Load needed libraries

library(httr)
library(jsonlite)
library(knitr)
library(dplyr)

## 
## Attaching package: 'dplyr'

## The following objects are masked from 'package:stats':
## 
##     filter, lag

## The following objects are masked from 'package:base':
## 
##     intersect, setdiff, setequal, union

library(tidyr)
library(plyr)

## ------------------------------------------------------------------------------

## You have loaded plyr after dplyr - this is likely to cause problems.
## If you need functions from both plyr and dplyr, please load plyr first, then dplyr:
## library(plyr); library(dplyr)

## ------------------------------------------------------------------------------

## 
## Attaching package: 'plyr'

## The following objects are masked from 'package:dplyr':
## 
##     arrange, count, desc, failwith, id, mutate, rename, summarise,
##     summarize

1) create NYT URL

url <- "https://api.nytimes.com/svc/"
query <- "movies/v2/reviews/search.json?opening-date=1989-01-01;1990-01-01&api-key="
key  <- "4AfLOCzNQR72CE1EoSJLpRAIP5xV5y4s"
#combine URL and my key into a URL
JSON_URL <- paste0(url,query,key)

2) create dataframe from JSON

Next we do the same with the JSON format:

#create a "JSON-list"
JSON <- fromJSON(JSON_URL)

#make JSON into a table
JSON_table <- JSON$results
#make table into data frame
JSON_df <- as.data.frame(JSON_table)

#have a look at the column names and first few rows
names(JSON_df)

##  [1] "display_title"    "mpaa_rating"      "critics_pick"     "byline"          
##  [5] "headline"         "summary_short"    "publication_date" "opening_date"    
##  [9] "date_updated"     "link"             "multimedia"

head(JSON_df)

3) looping through pages

I used the looping through multiple pages from: https://cran.r-project.org/web/packages/jsonlite/vignettes/json-paging.html
My attempt failed and I couldn’t find a solution to my rownames issue (see below) This looping works in the colsole, however it will not let me bind it in a markdown (potentially due to limits on API)
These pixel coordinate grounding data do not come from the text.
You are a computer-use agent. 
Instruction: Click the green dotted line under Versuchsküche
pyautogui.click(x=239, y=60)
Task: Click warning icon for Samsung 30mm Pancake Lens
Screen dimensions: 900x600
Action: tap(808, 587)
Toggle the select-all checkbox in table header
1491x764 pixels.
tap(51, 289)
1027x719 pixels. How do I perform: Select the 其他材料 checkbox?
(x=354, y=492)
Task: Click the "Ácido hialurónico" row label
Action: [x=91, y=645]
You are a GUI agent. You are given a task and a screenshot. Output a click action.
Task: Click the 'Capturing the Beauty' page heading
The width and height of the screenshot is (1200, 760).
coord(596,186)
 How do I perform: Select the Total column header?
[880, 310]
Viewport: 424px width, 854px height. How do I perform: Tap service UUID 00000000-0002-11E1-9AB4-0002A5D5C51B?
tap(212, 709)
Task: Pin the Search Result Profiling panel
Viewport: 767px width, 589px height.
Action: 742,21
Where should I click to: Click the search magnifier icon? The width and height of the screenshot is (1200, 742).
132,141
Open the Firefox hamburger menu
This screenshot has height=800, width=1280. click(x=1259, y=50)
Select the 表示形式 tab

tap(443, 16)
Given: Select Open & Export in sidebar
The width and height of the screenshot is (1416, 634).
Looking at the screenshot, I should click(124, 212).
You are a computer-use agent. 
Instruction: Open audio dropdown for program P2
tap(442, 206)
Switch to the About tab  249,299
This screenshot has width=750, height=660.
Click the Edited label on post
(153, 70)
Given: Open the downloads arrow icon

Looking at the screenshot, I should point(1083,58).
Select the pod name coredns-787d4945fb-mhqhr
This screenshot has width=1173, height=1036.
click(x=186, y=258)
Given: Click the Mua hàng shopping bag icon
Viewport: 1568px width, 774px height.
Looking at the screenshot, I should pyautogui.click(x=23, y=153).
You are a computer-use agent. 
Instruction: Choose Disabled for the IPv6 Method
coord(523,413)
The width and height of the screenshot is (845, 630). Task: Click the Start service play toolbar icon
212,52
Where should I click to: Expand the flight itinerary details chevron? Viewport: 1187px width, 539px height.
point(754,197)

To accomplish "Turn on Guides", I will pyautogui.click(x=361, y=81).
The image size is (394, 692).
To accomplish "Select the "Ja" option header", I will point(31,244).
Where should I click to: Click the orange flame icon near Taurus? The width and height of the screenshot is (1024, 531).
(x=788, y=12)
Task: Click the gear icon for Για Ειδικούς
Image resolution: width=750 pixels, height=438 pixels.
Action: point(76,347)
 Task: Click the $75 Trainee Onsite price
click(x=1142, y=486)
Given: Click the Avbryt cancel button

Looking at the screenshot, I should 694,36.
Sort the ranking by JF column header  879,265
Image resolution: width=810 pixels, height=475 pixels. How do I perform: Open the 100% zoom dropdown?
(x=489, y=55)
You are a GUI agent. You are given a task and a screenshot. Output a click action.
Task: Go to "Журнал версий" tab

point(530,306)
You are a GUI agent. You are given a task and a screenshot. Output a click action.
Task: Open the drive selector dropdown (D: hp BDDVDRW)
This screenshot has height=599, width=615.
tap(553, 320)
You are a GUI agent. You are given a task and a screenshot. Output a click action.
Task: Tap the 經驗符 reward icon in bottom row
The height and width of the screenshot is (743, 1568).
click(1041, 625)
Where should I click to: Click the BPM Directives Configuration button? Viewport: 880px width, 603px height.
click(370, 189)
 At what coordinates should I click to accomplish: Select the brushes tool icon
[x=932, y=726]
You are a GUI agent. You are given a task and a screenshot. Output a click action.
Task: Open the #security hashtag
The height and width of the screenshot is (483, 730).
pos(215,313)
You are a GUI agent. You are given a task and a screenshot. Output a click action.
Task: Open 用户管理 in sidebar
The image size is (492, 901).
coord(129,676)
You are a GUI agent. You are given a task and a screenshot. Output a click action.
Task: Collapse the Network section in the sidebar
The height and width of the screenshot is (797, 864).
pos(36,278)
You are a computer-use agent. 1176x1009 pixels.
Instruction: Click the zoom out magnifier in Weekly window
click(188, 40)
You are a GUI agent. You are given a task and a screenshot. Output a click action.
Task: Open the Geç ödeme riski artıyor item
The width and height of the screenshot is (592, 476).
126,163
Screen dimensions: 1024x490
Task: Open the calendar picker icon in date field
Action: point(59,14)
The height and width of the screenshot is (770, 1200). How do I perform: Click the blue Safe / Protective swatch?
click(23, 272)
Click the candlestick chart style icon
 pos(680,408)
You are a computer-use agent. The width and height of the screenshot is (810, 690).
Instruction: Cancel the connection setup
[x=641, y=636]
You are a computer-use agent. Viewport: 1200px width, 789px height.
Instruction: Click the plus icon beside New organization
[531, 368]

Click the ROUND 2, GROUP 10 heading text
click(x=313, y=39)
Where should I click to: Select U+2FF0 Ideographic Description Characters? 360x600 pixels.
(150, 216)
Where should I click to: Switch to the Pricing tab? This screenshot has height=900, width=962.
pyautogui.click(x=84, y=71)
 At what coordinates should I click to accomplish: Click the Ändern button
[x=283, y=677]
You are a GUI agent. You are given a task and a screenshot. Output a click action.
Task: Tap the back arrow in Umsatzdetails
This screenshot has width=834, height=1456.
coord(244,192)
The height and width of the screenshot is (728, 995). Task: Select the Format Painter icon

#store all pages in a list first

pages <- list()
for(i in 1:10){
  mydata <- fromJSON(paste0(JSON_URL, "&offset=", i))
  message("Retrieving page ", i)
  pages[[i+1]] <- mydata$results
}

#combine all into one
longmovielist <- rbind_pages(pages)

4) my looping attempt

My loop below would not work since merging the resulting data frames would not work since the rownames has the same counting and there seems to be nothing you can to to change the row numbering

Error in .rowNamesDF<-(x, value = value) : duplicate ‘row.names’ are not allowed In addition: Warning message: non-unique values when setting ‘row.names’: ‘1’, ‘10’, ‘11’, ‘12’, ‘13’, ‘14’, ‘15’, ‘16’, ‘17’, ‘18’, ‘19’, ‘2’, ‘20’, ‘3’, ‘4’, ‘5’, ‘6’, ‘7’, ‘8’, ‘9’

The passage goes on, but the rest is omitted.